Chemical Speciation and Bond Lengths of Organic Solutes by Core-Level Spectroscopy: pH and Solvent Influence on p-Aminobenzoic Acid

Through X‐ray absorption and emission spectroscopies, the chemical, electronic and structural properties of organic species in solution can be observed. Near‐edge X‐ray absorption fine structure (NEXAFS) and resonant inelastic X‐ray scattering (RIXS) measurements at the nitrogen K‐edge of para‐aminobenzoic acid reveal both pH‐ and solvent‐dependent variations in the ionisation potential (IP), 1s→π* resonances and HOMO–LUMO gap. These changes unequivocally identify the chemical species (neutral, cationic or anionic) present in solution. It is shown how this incisive chemical state sensitivity is further enhanced by the possibility of quantitative bond length determination, based on the analysis of chemical shifts in IPs and σ* shape resonances in the NEXAFS spectra.
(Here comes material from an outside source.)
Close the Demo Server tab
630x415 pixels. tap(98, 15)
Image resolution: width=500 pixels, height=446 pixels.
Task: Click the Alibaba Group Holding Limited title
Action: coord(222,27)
This provides experimental access to detecting even minor variations in the molecular structure of solutes in solution, thereby providing an avenue to examining computational predictions of solute properties and solute–solvent interactions. Seeing into solution: Near‐edge X‐ray absorption fine structure (NEXAFS) spectroscopy acts as a “chemical detector” for the species present in solution. It identifies neutral, anionic and cationic forms of p‐aminobenzoic acid depending on the pH and solvent, and provides an indicator of CN bond lengths in situ (see figure).